Identity Theft
When I was 25, I had my identity stolen. It took a few years, several disputed purchase investigations, and locking my credit files to finally move past the financial frustrations caused by that event and I took from it a very important lesson: No matter how hard you work to build your financial self, someone out there at any moment can tear it all down.
I heard someone say something interesting once: "It takes distance to gain perspective". At the time those words were shared, the speaker was wanting me to see the light as it played through the leaves of a tree and was just telling me to back up a bit to take it all in. It took me way longer than I'd care to admit to realize the depth of those words. I needed perspective from the moment to gain insight, which meant I needed time between it and myself. My father, for instance, left this realm almost 11 years ago. he is buried some 50 miles from my home so it could be said that my father waits some 50 miles away from me. It can also be said that my father waits some 11 years separated from his son. Oh how I lament the comparative absence of romantic thinkers who might first conceive the latter.

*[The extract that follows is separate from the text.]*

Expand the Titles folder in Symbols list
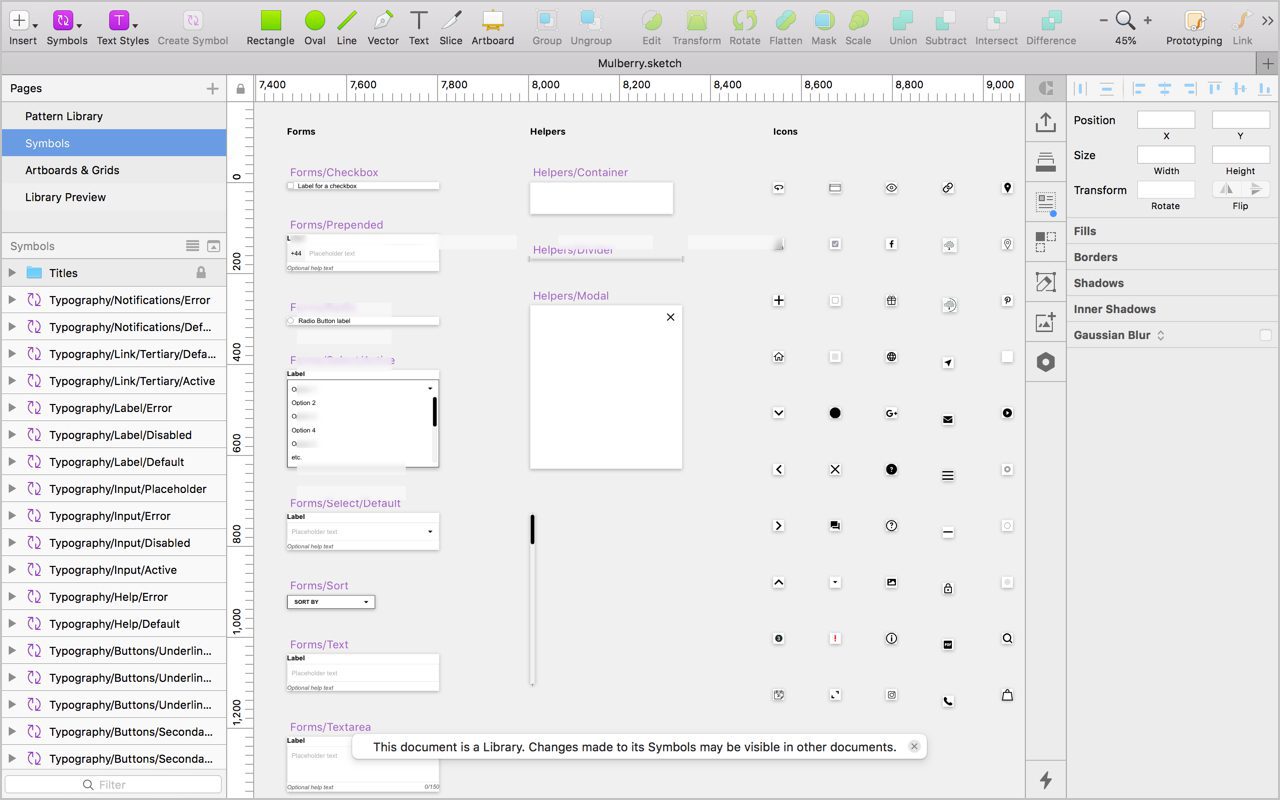The width and height of the screenshot is (1280, 800). [x=14, y=272]
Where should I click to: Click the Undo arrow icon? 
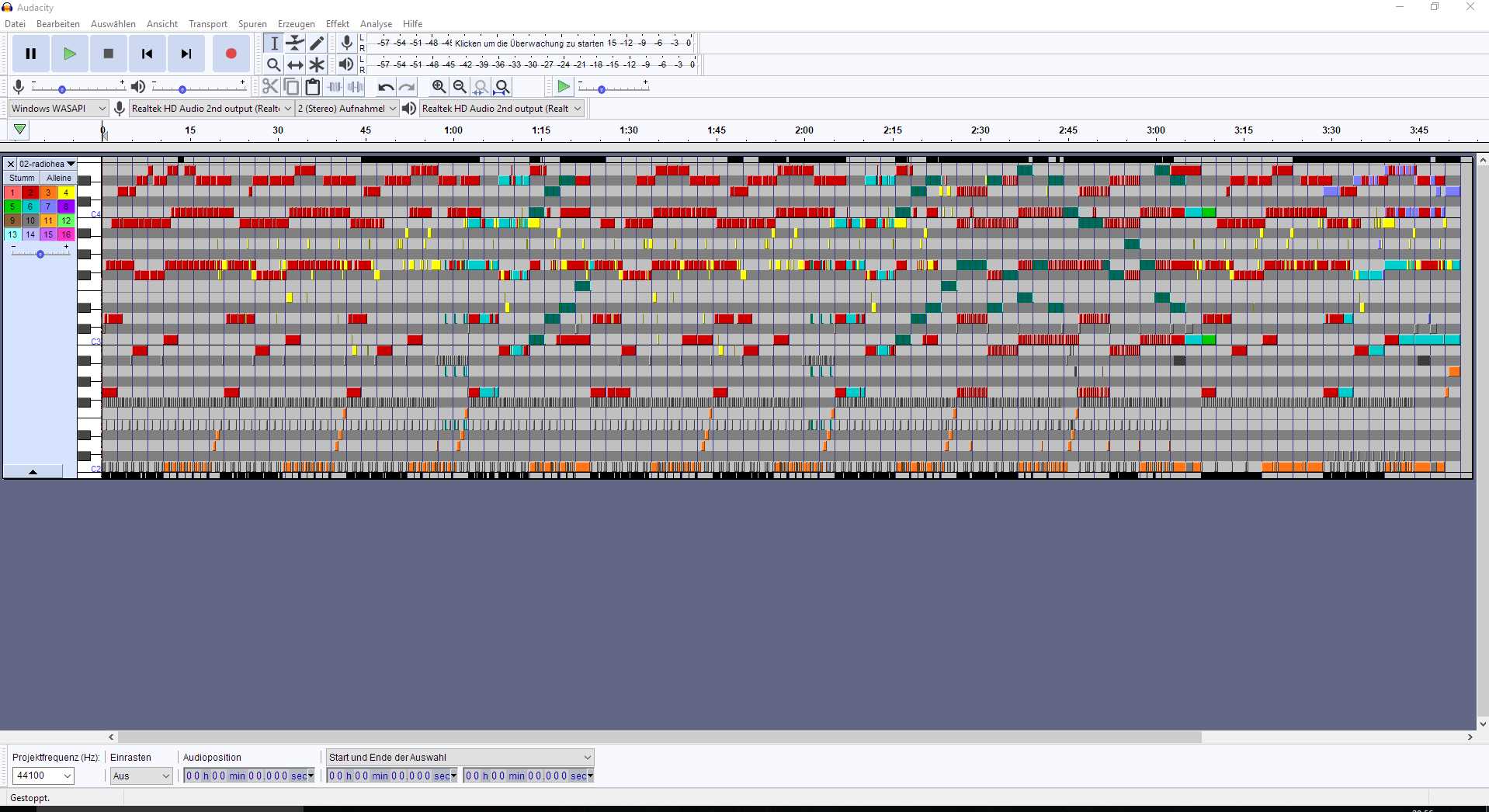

Much in this way, "identity theft" can be thought of as something much more profound than the accumulation of illicit financial charges perpetrated in our name. It can, with the proper perspective, be thought of as the result of faulty conceptions of ourselves and others. For ourselves in the sense that the failure to properly understand who we are in as objective a manner as we can manage robs ourselves of honest self acceptance and proper integration. For others, in the sense that failing to see those around us as honestly and as completely as we can robs them of true acceptance and real appreciation at best and utterly decimates them at worst.
What then happens when someone very close to you inadvertently steals your identity because their own experiences and traumas have taught them to perceive you incorrectly? A personal reflection: Someone very dear to me was put through metaphorical hell in life by the men closest to them. A father and a former spouse each took their toll on this person, slowly poisoning their understanding of how men act and what those actions mean to the point that they automatically perceive every action of mine through this bent lens. Despite wanting to believe me to be honest and possessing of integrity, and even professing this belief at times, my identity is stolen in each and every instance in which they are convinced beyond reason that I must be exactly like the men they've known before me. No matter what I do or do not do, I am guilty before I do or do not do it. The mold of a scoundrel is set before me and I am merely poured and pressed to fit it. I cannot express to you how that feels beyond saying it greatly hurts, is profound in its loneliness, and simply ought not be.